Huawei Sees Samsung's Folding Phone, Raises

The price, anyway
By Newser Editors and Wire Services
Posted Feb 24, 2019 10:05 AM CST
Huawei Ups the Ante in Folding Phones
In this Jan. 29, 2019, file photo, the logos of Huawei are displayed at its retail shop window reflecting the Ministry of Foreign Affairs office in Beijing. Huawei is set to take the wraps off a new folding-screen phone, in a fresh bid for global dominance of the stagnating smartphone market.   (AP Photo/Andy Wong, File)

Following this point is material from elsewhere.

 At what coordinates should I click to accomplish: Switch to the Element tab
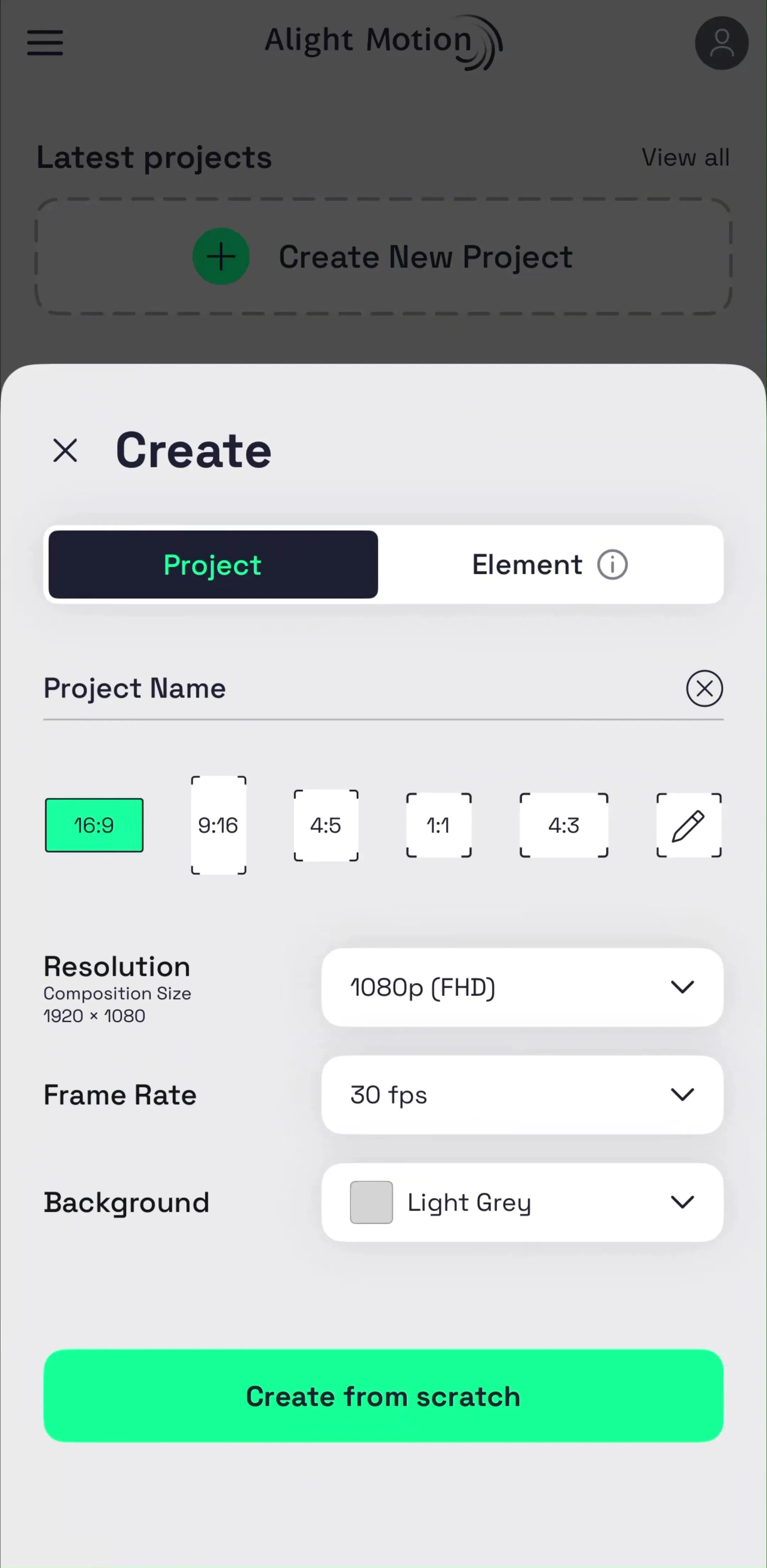coord(550,565)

China's Huawei unveiled a new folding-screen phone on Sunday, joining the latest trend for bendable devices as it challenges the global smartphone market's dominant players, Apple and Samsung. Huawei revealed its Mate X phone as the company battles US allegations it is a cybersecurity risk, reports the AP. The device can be used on superfast next-generation networks that are due in the coming years. Device makers are looking to folding screens as the industry's next big thing to help them break out of an innovation malaise, although most analysts think the market is limited, at least in the early days. The Mate X is the answer to a question Huawei faced as it sought to satisfy smartphone users' demands for bigger screens and longer battery life, said Richard Yu, CEO of its consumer business group. "How can we bring ... big innovation to this smartphone industry?" Yu said at a glitzy media launch.

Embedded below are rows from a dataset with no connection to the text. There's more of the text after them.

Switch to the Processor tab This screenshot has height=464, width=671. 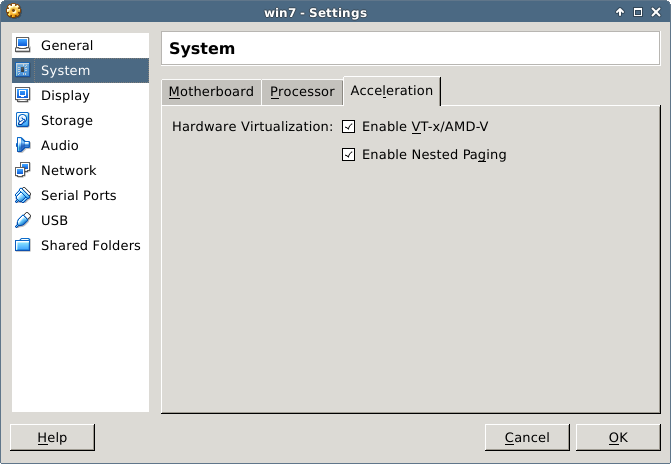(302, 92)
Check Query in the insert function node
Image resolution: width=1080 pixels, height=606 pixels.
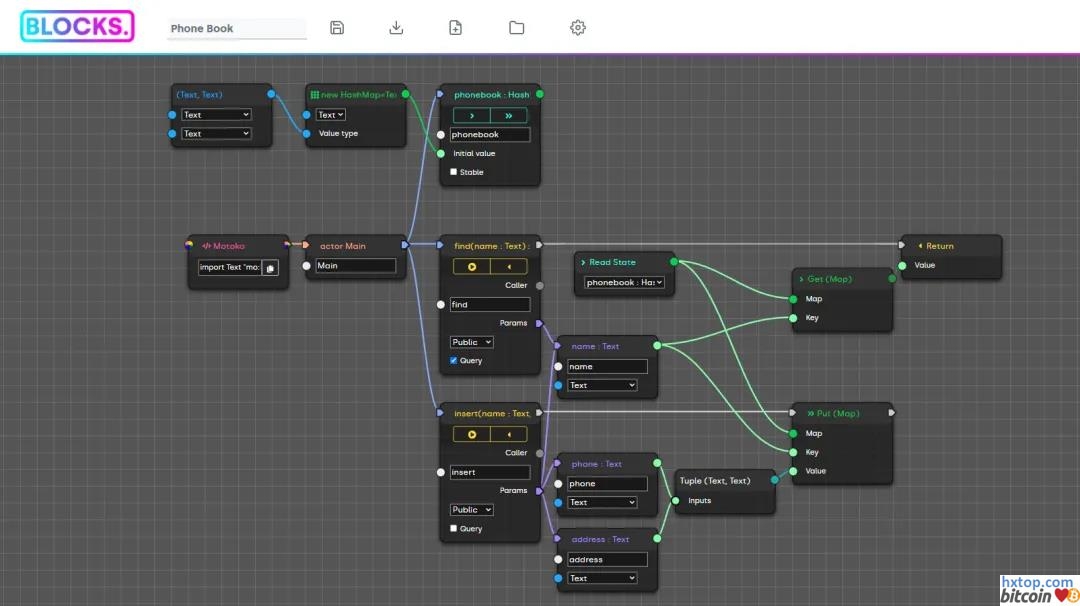(454, 528)
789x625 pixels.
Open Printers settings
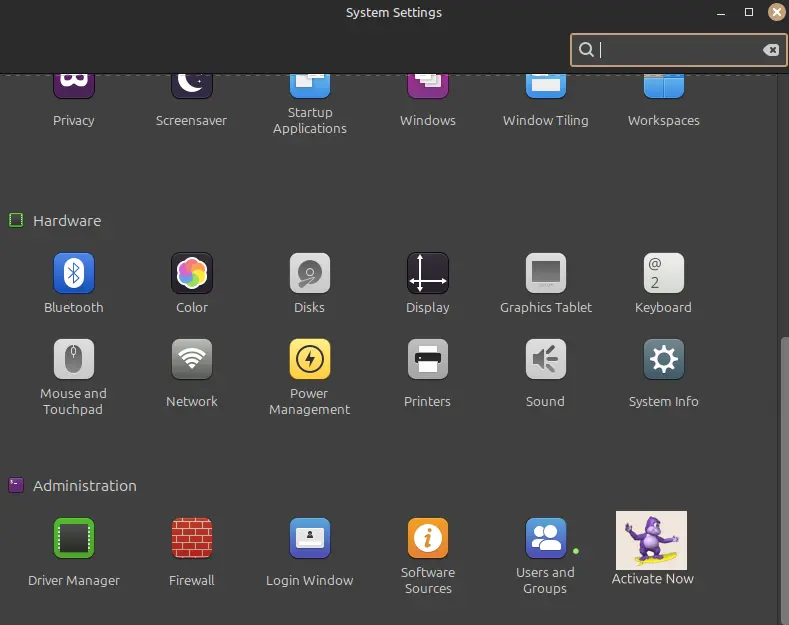click(x=427, y=360)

The Mate X will sell for $2,600 when it goes on sale by midyear. That's even more than Samsung's new Galaxy Fold, priced at nearly $2,000. The Mate X's screen wraps around the outside so users can still view it when it's closed, unlike the Galaxy Fold, which has a screen that folds shut. Unfolded, the Mate X's screen is 8 inches diagonally, making it the size of a small tablet. Yu said Huawei engineers spent three years working on the device's hinge, which doesn't leave a gap when shut. Huawei Technologies is trying to raise its profile in the fiercely competitive smartphone market, but its US market is clouded by criminal charges filed last month against the company and its CFO, Meng Wanzhou, who US prosecutors want to extradite from Canada. Huawei can only make so much headway as long as the government is casting the company as a cyber-villain, says an analyst.